= DATA SECTION =
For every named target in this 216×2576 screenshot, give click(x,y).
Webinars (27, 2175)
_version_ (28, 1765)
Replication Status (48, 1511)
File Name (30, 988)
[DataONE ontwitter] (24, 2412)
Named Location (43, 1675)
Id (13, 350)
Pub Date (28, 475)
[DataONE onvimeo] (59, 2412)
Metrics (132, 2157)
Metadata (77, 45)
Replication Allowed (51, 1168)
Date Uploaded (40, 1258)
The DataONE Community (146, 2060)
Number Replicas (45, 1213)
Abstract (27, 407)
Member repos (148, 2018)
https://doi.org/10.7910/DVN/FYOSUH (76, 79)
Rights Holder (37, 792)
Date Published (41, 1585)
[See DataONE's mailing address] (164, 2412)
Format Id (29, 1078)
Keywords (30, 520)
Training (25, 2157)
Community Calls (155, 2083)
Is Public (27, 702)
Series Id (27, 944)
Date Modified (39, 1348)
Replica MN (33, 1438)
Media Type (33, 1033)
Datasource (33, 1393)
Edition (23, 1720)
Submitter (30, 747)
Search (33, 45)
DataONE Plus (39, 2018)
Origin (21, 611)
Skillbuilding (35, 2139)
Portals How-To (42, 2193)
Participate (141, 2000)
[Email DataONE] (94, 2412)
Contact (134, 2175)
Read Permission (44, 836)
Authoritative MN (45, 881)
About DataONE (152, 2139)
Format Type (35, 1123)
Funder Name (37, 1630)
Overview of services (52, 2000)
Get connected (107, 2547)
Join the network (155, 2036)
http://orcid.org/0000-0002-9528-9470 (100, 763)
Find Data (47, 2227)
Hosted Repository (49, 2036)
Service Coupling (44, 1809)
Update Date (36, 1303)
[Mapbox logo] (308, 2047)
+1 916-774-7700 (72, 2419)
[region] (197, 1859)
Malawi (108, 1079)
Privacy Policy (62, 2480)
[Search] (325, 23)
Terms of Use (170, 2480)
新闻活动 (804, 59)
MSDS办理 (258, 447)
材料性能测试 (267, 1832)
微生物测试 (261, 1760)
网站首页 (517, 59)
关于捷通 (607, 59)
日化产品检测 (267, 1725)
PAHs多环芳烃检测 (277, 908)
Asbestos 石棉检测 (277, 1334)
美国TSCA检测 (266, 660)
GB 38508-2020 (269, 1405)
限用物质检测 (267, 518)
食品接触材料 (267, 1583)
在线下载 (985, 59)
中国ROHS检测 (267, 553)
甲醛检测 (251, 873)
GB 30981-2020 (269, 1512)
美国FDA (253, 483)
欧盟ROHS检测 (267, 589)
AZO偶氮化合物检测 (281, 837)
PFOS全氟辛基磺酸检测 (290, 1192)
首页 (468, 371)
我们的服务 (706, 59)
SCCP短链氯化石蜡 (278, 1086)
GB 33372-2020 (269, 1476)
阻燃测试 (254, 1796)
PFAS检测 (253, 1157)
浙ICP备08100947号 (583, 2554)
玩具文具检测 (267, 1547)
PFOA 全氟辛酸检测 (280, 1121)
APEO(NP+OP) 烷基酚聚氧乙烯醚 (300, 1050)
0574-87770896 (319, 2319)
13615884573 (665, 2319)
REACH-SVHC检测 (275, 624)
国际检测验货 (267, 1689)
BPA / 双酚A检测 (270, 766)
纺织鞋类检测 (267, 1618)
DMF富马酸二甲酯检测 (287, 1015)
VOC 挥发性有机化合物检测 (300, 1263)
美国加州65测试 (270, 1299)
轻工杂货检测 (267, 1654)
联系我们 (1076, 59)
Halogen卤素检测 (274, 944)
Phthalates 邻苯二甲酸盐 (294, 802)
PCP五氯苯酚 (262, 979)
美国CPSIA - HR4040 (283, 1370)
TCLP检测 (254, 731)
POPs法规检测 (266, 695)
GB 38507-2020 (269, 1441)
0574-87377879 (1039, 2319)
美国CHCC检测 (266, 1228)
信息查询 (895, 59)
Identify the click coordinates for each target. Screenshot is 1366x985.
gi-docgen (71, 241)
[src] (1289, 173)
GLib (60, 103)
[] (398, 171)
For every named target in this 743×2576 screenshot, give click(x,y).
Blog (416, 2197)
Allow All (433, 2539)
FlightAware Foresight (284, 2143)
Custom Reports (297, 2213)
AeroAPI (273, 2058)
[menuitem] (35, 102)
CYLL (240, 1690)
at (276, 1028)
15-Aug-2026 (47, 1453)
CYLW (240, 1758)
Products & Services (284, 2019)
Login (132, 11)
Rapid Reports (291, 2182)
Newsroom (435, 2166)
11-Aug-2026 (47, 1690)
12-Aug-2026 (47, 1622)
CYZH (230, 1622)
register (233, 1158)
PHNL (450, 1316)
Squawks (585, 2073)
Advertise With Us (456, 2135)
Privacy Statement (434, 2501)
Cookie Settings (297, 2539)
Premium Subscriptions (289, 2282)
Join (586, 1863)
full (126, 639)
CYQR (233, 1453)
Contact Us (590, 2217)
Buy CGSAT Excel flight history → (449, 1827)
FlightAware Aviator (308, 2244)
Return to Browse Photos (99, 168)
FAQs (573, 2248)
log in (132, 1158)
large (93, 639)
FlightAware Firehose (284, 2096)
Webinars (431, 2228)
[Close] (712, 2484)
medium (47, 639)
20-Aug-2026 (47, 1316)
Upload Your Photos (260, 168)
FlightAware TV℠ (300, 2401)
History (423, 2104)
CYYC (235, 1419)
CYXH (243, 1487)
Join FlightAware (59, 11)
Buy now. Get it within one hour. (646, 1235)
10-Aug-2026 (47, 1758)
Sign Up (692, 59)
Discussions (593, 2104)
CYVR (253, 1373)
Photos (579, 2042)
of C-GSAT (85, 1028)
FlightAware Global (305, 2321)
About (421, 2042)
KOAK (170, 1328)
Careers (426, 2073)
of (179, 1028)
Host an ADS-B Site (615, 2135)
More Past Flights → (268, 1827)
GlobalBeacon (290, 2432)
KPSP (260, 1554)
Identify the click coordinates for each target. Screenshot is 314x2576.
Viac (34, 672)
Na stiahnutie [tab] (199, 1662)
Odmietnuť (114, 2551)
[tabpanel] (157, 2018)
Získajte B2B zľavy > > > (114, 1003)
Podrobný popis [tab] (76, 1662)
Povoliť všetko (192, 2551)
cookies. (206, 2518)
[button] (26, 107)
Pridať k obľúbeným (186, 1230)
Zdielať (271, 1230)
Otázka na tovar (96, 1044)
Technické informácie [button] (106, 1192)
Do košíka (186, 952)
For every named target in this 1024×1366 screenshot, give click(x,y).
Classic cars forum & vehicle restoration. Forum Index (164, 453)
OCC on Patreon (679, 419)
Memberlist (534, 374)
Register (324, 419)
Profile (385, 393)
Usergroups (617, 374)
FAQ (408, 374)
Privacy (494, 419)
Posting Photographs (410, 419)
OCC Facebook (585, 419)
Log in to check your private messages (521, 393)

= EXERCISE INSTRUCTIONS =
Repeat all the entries exactly as given.

= EXERCISE OUTPUT =
For every named target in this 216×2576 screenshot, give click(x,y).
Webinars (27, 2175)
_version_ (28, 1765)
Replication Status (48, 1511)
File Name (30, 988)
[DataONE ontwitter] (24, 2412)
Named Location (43, 1675)
Id (13, 350)
Pub Date (28, 475)
[DataONE onvimeo] (59, 2412)
Metrics (132, 2157)
Metadata (77, 45)
Replication Allowed (51, 1168)
Date Uploaded (40, 1258)
The DataONE Community (146, 2060)
Number Replicas (45, 1213)
Abstract (27, 407)
Member repos (148, 2018)
https://doi.org/10.7910/DVN/FYOSUH (76, 79)
Rights Holder (37, 792)
Date Published (41, 1585)
[See DataONE's mailing address] (164, 2412)
Format Id (29, 1078)
Keywords (30, 520)
Training (25, 2157)
Community Calls (155, 2083)
Is Public (27, 702)
Series Id (27, 944)
Date Modified (39, 1348)
Replica MN (33, 1438)
Media Type (33, 1033)
Datasource (33, 1393)
Edition (23, 1720)
Submitter (30, 747)
Search (33, 45)
DataONE Plus (39, 2018)
Origin (21, 611)
Skillbuilding (35, 2139)
Portals How-To (42, 2193)
Participate (141, 2000)
[Email DataONE] (94, 2412)
Contact (134, 2175)
Read Permission (44, 836)
Authoritative MN (45, 881)
About DataONE (152, 2139)
Format Type (35, 1123)
Funder Name (37, 1630)
Overview of services (52, 2000)
Get connected (107, 2547)
Join the network (155, 2036)
http://orcid.org/0000-0002-9528-9470 (100, 763)
Find Data (47, 2227)
Hosted Repository (49, 2036)
Service Coupling (44, 1809)
Update Date (36, 1303)
[Mapbox logo] (308, 2047)
+1 916-774-7700 (72, 2419)
[region] (197, 1859)
Malawi (108, 1079)
Privacy Policy (62, 2480)
[Search] (325, 23)
Terms of Use (170, 2480)
新闻活动 (804, 59)
MSDS办理 (258, 447)
材料性能测试 (267, 1832)
微生物测试 (261, 1760)
网站首页 (517, 59)
关于捷通 (607, 59)
日化产品检测 (267, 1725)
PAHs多环芳烃检测 (277, 908)
Asbestos 石棉检测 (277, 1334)
美国TSCA检测 (266, 660)
GB 38508-2020 (269, 1405)
限用物质检测 (267, 518)
食品接触材料 (267, 1583)
在线下载 (985, 59)
中国ROHS检测 (267, 553)
甲醛检测 (251, 873)
GB 30981-2020 (269, 1512)
美国FDA (253, 483)
欧盟ROHS检测 (267, 589)
AZO偶氮化合物检测 (281, 837)
PFOS全氟辛基磺酸检测 (290, 1192)
首页 (468, 371)
我们的服务 (706, 59)
SCCP短链氯化石蜡 (278, 1086)
GB 33372-2020 (269, 1476)
阻燃测试 (254, 1796)
PFAS检测 (253, 1157)
浙ICP备08100947号 (583, 2554)
玩具文具检测 (267, 1547)
PFOA 全氟辛酸检测 (280, 1121)
APEO(NP+OP) 烷基酚聚氧乙烯醚 (300, 1050)
0574-87770896 (319, 2319)
13615884573 (665, 2319)
REACH-SVHC检测 (275, 624)
国际检测验货 (267, 1689)
BPA / 双酚A检测 (270, 766)
纺织鞋类检测 (267, 1618)
DMF富马酸二甲酯检测 (287, 1015)
VOC 挥发性有机化合物检测 (300, 1263)
美国加州65测试 (270, 1299)
轻工杂货检测 (267, 1654)
联系我们 (1076, 59)
Halogen卤素检测 (274, 944)
Phthalates 邻苯二甲酸盐 (294, 802)
PCP五氯苯酚 (262, 979)
美国CPSIA - HR4040 (283, 1370)
TCLP检测 (254, 731)
POPs法规检测 (266, 695)
GB 38507-2020 (269, 1441)
0574-87377879 (1039, 2319)
美国CHCC检测 (266, 1228)
信息查询 (895, 59)
Identify the click coordinates for each target. Screenshot is 1366x985.
gi-docgen (71, 241)
[src] (1289, 173)
GLib (60, 103)
[] (398, 171)
For every named target in this 743×2576 screenshot, give click(x,y).
Blog (416, 2197)
Allow All (433, 2539)
FlightAware Foresight (284, 2143)
Custom Reports (297, 2213)
AeroAPI (273, 2058)
[menuitem] (35, 102)
CYLL (240, 1690)
at (276, 1028)
15-Aug-2026 (47, 1453)
CYLW (240, 1758)
Products & Services (284, 2019)
Login (132, 11)
Rapid Reports (291, 2182)
Newsroom (435, 2166)
11-Aug-2026 (47, 1690)
12-Aug-2026 (47, 1622)
CYZH (230, 1622)
register (233, 1158)
PHNL (450, 1316)
Squawks (585, 2073)
Advertise With Us (456, 2135)
Privacy Statement (434, 2501)
Cookie Settings (297, 2539)
Premium Subscriptions (289, 2282)
Join (586, 1863)
full (126, 639)
CYQR (233, 1453)
Contact Us (590, 2217)
Buy CGSAT Excel flight history → (449, 1827)
FlightAware Aviator (308, 2244)
Return to Browse Photos (99, 168)
FAQs (573, 2248)
log in (132, 1158)
large (93, 639)
FlightAware Firehose (284, 2096)
Webinars (431, 2228)
[Close] (712, 2484)
medium (47, 639)
20-Aug-2026 (47, 1316)
Upload Your Photos (260, 168)
FlightAware TV℠ (300, 2401)
History (423, 2104)
CYYC (235, 1419)
CYXH (243, 1487)
Join FlightAware (59, 11)
Buy now. Get it within one hour. (646, 1235)
10-Aug-2026 (47, 1758)
Sign Up (692, 59)
Discussions (593, 2104)
CYVR (253, 1373)
Photos (579, 2042)
of C-GSAT (85, 1028)
FlightAware Global (305, 2321)
About (421, 2042)
KOAK (170, 1328)
Careers (426, 2073)
of (179, 1028)
Host an ADS-B Site (615, 2135)
More Past Flights → (268, 1827)
GlobalBeacon (290, 2432)
KPSP (260, 1554)
Identify the click coordinates for each target. Screenshot is 314x2576.
Viac (34, 672)
Na stiahnutie [tab] (199, 1662)
Odmietnuť (114, 2551)
[tabpanel] (157, 2018)
Získajte B2B zľavy > > > (114, 1003)
Podrobný popis [tab] (76, 1662)
Povoliť všetko (192, 2551)
cookies. (206, 2518)
[button] (26, 107)
Pridať k obľúbeným (186, 1230)
Zdielať (271, 1230)
Otázka na tovar (96, 1044)
Technické informácie [button] (106, 1192)
Do košíka (186, 952)
For every named target in this 1024×1366 screenshot, give click(x,y).
Classic cars forum & vehicle restoration. Forum Index (164, 453)
OCC on Patreon (679, 419)
Memberlist (534, 374)
Register (324, 419)
Profile (385, 393)
Usergroups (617, 374)
FAQ (408, 374)
Privacy (494, 419)
Posting Photographs (410, 419)
OCC Facebook (585, 419)
Log in to check your private messages (521, 393)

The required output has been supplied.